But Thomas Drake, the former senior NSA official who was charged under the Espionage Act with leaking information, said the value “metadata” actually goes much further:
“You get incredible amounts of information about subscribers. The ability to forward profile, as well as look backwards, on all activities associated with those phone numbers... we’re talking about a phenomenal set of records that is continually being added to, aggregated, year after year on what have now become routine orders. None of this is probable cause. This is simply the ability to collect,” Drake said.
Yet even more troubling than this is the secrecy surrounding the court order. When approached to provide details about the court order, both the Obama administration and Verizon declined to comment on specifics. In fact, the court order actually bans Verizon from discussing any details.

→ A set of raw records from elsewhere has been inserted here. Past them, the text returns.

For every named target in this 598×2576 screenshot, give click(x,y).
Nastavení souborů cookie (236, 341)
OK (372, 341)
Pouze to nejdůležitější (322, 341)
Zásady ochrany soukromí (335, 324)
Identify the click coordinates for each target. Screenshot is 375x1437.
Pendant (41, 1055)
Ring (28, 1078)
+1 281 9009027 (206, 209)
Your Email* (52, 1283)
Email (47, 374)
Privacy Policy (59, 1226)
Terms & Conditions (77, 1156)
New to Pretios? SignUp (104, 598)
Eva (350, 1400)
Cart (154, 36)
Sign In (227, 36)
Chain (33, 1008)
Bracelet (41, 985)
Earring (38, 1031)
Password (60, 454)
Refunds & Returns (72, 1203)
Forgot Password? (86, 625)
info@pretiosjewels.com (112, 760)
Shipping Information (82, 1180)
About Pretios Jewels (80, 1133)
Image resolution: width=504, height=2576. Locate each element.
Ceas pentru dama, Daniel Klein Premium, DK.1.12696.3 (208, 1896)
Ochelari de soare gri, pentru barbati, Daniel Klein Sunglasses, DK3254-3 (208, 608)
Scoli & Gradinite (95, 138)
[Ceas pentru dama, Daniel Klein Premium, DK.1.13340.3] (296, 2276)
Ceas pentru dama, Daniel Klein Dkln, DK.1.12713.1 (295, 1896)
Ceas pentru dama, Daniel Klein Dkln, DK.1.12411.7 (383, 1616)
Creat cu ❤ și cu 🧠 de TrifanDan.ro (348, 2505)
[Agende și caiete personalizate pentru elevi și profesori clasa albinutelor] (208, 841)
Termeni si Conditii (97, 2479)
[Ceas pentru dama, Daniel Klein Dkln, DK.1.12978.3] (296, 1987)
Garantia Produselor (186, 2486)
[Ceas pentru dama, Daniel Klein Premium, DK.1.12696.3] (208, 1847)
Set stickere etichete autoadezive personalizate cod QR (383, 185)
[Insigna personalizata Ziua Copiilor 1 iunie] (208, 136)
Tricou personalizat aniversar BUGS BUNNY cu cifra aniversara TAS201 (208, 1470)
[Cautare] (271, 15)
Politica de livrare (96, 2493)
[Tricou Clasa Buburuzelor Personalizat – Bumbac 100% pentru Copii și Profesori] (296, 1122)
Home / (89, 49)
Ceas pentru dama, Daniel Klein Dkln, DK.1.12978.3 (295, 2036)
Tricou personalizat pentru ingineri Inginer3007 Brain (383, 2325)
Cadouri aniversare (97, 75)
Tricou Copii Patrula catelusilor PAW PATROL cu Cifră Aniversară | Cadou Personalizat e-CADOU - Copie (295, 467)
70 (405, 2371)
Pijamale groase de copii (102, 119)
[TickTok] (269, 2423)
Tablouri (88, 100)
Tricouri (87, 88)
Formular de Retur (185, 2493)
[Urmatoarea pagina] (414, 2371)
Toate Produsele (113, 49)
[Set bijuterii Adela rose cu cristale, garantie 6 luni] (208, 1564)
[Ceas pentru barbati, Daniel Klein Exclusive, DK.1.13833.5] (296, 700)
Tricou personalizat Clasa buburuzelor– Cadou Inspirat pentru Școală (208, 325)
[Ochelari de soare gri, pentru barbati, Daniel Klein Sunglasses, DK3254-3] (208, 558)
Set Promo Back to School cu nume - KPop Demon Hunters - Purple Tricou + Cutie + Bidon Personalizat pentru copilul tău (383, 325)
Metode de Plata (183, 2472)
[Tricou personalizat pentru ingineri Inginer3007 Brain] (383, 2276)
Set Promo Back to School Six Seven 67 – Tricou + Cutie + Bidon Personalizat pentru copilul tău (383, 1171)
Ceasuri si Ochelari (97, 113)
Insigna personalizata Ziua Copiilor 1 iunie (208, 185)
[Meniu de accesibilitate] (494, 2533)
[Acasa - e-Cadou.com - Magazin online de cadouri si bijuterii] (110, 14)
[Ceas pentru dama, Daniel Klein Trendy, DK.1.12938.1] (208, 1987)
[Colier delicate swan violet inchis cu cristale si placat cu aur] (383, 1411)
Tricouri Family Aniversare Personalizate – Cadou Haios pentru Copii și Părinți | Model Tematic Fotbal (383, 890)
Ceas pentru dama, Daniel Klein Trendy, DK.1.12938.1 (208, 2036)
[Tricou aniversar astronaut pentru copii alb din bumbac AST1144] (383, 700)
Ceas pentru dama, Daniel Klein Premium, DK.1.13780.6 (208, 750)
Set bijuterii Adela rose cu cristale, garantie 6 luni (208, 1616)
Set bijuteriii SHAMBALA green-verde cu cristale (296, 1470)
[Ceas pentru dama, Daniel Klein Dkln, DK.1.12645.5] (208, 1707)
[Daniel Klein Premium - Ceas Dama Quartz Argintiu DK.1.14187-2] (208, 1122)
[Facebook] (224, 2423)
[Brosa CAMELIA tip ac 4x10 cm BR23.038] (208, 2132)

Why would a court order, or the government that created it, or the major telecommunication company that enforced it, have a problem discussing details of the agreement if their intentions were as sacred as they claimed? It’s all about fighting terrorism, isn't it?
Equally disturbing is Verizon's and other telecom companies’ complicity with our government in the violation of our Constitutional rights. Though it isn't as if it's new; after all, Visa and Mastercard had no problem cancelling all financial transactions with the whistleblower organization Wikileaks.
But wait, it gets better. A few hours after the court order leak was exposed, the Guardian learned that the NSA “has direct access to the systems of Google, Facebook, Apple, and other U.S. internet giants” as part of a program known as PRISM, which allows NSA officials to gather material such as search history, the content of e-mails, file transfers and live chats (such as Skype).
When asked to comment on the revelations, the companies that responded claimed they had no knowledge of PRISM or similar programs. But the revelations should not be surprising to anyone willing to listen. Senators Ron Wyden and Mark Udall, who both serve on the Senate's Select Committee on Intelligence, have been warning Americans for some time about the crass misinterpretation of the PATRIOT Act and FISA which are used to justify the data collection schemes.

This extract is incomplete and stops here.